■ Data for this exercise:
# # # # #

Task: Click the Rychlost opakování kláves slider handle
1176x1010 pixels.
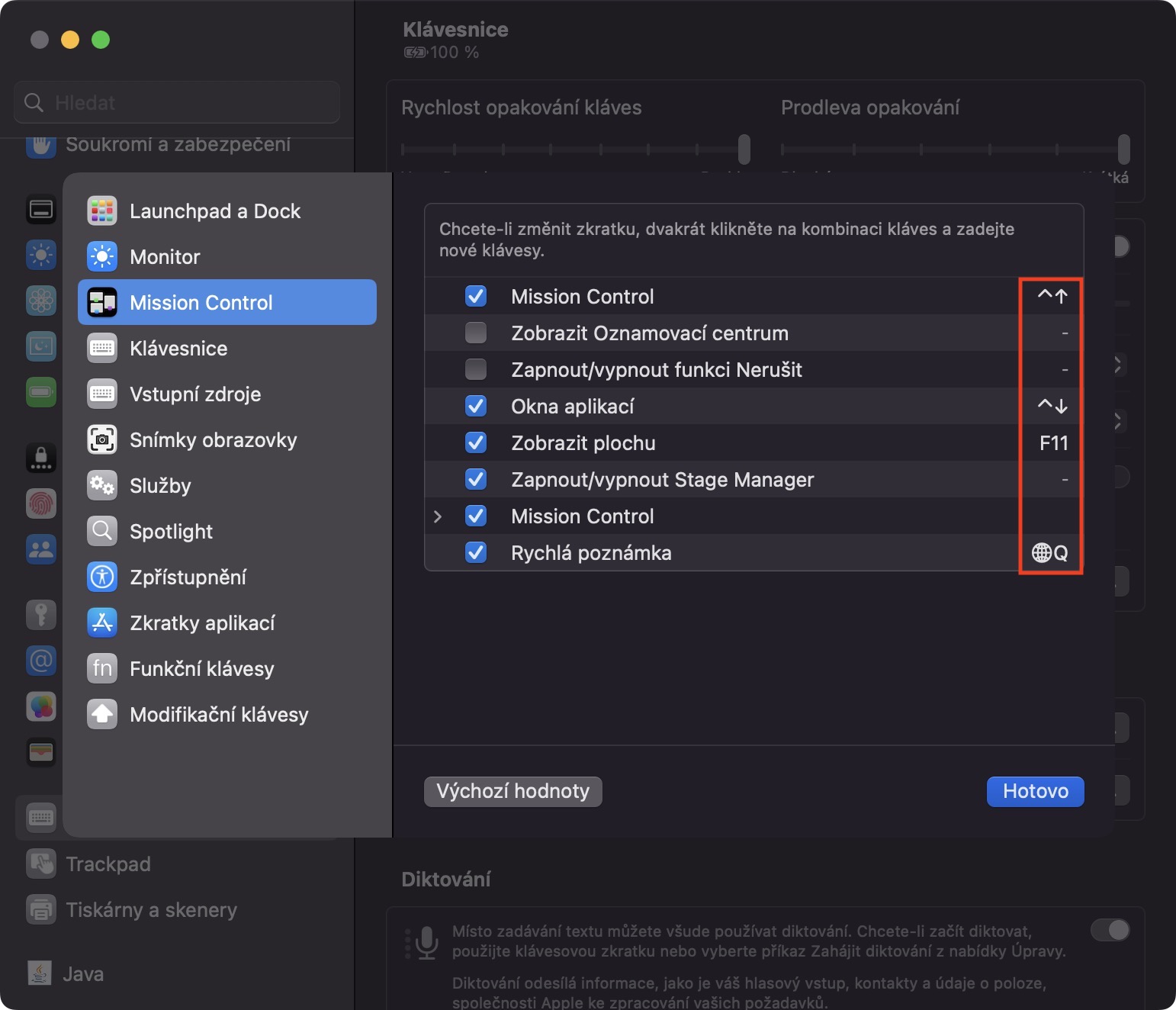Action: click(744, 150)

# # # # #

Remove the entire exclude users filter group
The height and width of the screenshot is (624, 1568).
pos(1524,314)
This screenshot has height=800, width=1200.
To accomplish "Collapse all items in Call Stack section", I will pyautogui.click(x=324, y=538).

# # # # #

■ What you need to do: Please render the records as a numbered list, starting at the line containing "This screenshot has height=800, width=1200." and ending at the line containing "will pyautogui.click(x=324, y=538).", with blank lines left out.

■ Exercise result:
1. This screenshot has height=800, width=1200.
2. To accomplish "Collapse all items in Call Stack section", I will pyautogui.click(x=324, y=538).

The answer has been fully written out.